Pluto was once classified as the smallest planet in our solar system, until it was reclassified as a dwarf planet in 2006. Regardless of what type of celestial object it is defined as, Pluto is still a very small world, especially when compared to the planets of our solar system. Pluto has a diameter of 1,473-miles (2,370-kilometres), which is even smaller than Earth’s moon, which has a diameter of 2,159-miles (3,475-kilometres). Pluto is only 18.5% the diameter of Earth and its surface area is only slightly larger than that of Russia, the largest country on Earth. The smallest planet in our solar system is Mercury, which has a diameter of 3,031-miles (4,879-kilometres), which makes Mercury about twice the size of Pluto. 

Planet or Dwarf Planet?

Pluto size comparison
Size comparison between Pluto, its largest moon Charon, and planet Earth. Image credit: NASA

The classification of Pluto is still widely debated among the public and some scientists.
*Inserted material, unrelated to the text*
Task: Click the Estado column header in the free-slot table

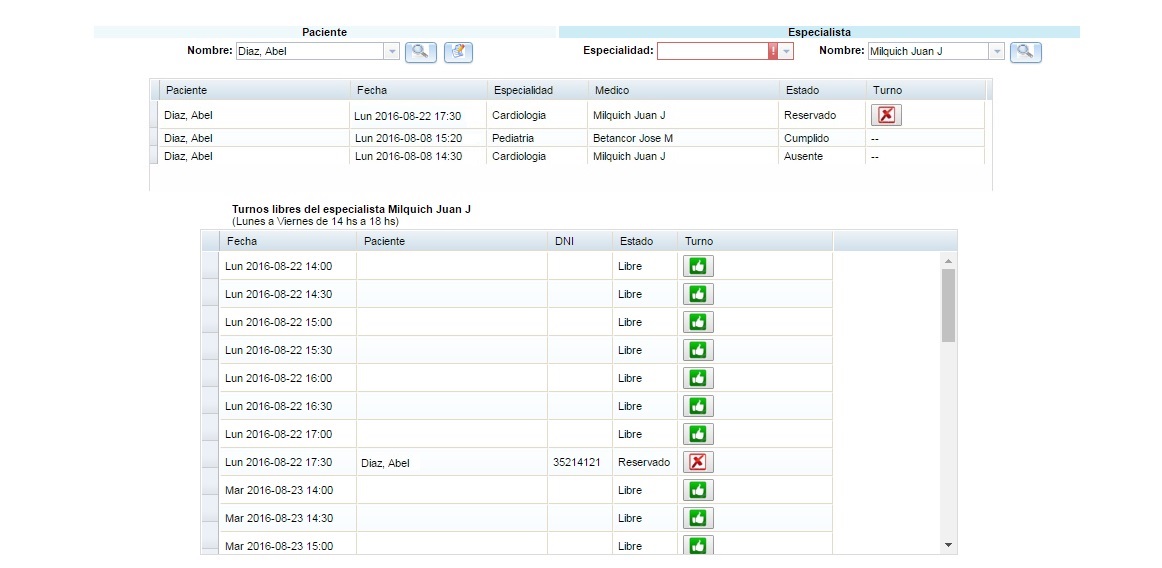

After all, Pluto was classified as the ninth planet of our solar system from its discovery in 1930 until 2006. If you went to school during that time period, you likely learned that Pluto was a planet. Interestingly, the reclassification of Pluto had less to do with Pluto itself and more to do with other objects that were being discovered. On January 5, 2005, astronomers announced the discovery of a minor planet called Eris, orbiting the sun in the distant Kuiper Belt at a distance even further than Pluto. When the size of Eris was calculated, estimates placed its diameter at around the same size as Pluto. Eris is now known to have a diameter of 1,445-miles (2,326-kilometres), which makes it only slightly smaller than Pluto. Astronomers debated whether or not Eris should also be classified as a planet, yet if it was, it meant that other dwarf planets should also be classified as planets. Rather than classifying all of these objects as planets, astronomers decided to finally define what a planet is. In order for an object to be a planet, it must meet three criteria. First, it must orbit the sun. Second, it must have a strong enough gravitational pull to become spherical. Third, it must have strong enough gravity to clear its orbit of debris. While all the dwarf planets of our solar system meet the first two criteria, they all fail to meet the third, and that includes Pluto. When this definition was given in 2006, it meant that Pluto would no longer be classified as a planet, and instead it was reclassified as a dwarf planet. 

Mass and Gravity

Pluto and Charon
The New Horizons spacecraft captured this image of Pluto and its largest moon, Charon. Image credit: NASA/JPL

Despite Pluto’s small size, it is still the largest known object that orbits the sun beyond Neptune. Pluto orbits the sun in a region known as the Kuiper Belt, which is a vast collection of comets, asteroids, and meteors left over from the formation of the solar system. While Pluto is the largest, most massive object beyond Neptune, it is still very small. Pluto’s mass is only 0.2% that of Earth and only 18% that of the moon. With such a small mass, Pluto’s gravity is also extremely weak. The surface gravity on Pluto is only 0.62-meters per second squared, while the surface gravity on Earth is 9.81-meters per second squared. Pluto’s surface gravity is only one-fifteenth that of Earth’s. An object that weighs 100-pounds on Earth will only weigh about 8-pounds on Pluto. Despite Pluto’s low mass and gravity, it still has a diverse system of moons. In total, Pluto has five known moons, which is larger than any of the rocky planets of the inner solar system.